Pixel coordinate grounding data:
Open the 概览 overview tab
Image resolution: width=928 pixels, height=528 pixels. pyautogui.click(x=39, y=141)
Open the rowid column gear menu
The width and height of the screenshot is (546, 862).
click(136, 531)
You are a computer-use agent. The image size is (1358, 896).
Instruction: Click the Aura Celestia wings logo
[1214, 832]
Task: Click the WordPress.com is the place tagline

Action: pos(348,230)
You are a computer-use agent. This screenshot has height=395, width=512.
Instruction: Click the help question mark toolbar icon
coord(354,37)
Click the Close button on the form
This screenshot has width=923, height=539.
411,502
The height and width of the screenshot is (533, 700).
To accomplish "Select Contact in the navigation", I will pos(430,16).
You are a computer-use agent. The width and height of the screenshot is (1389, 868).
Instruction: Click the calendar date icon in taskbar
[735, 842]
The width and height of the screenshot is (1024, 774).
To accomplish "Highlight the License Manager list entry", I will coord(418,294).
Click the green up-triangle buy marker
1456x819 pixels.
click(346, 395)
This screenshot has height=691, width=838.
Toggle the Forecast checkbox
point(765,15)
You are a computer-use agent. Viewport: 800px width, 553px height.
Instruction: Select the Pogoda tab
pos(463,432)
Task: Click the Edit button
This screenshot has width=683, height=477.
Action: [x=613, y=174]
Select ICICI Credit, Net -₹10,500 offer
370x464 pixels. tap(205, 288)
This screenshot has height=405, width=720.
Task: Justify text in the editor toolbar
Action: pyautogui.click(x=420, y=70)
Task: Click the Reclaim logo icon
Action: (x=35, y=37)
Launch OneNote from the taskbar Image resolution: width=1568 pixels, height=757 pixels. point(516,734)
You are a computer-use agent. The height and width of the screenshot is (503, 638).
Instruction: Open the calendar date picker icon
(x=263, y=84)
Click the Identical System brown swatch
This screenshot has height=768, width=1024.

_EXERCISE AIM_
Find the string "computer" in the records, then copy each line where it occurs.

_EXERCISE OUTPUT_
You are a computer-use agent. The image size is (1358, 896).
You are a computer-use agent. This screenshot has height=395, width=512.
You are a computer-use agent. The width and height of the screenshot is (1389, 868).
You are a computer-use agent. Viewport: 800px width, 553px height.
You are a computer-use agent. The height and width of the screenshot is (503, 638).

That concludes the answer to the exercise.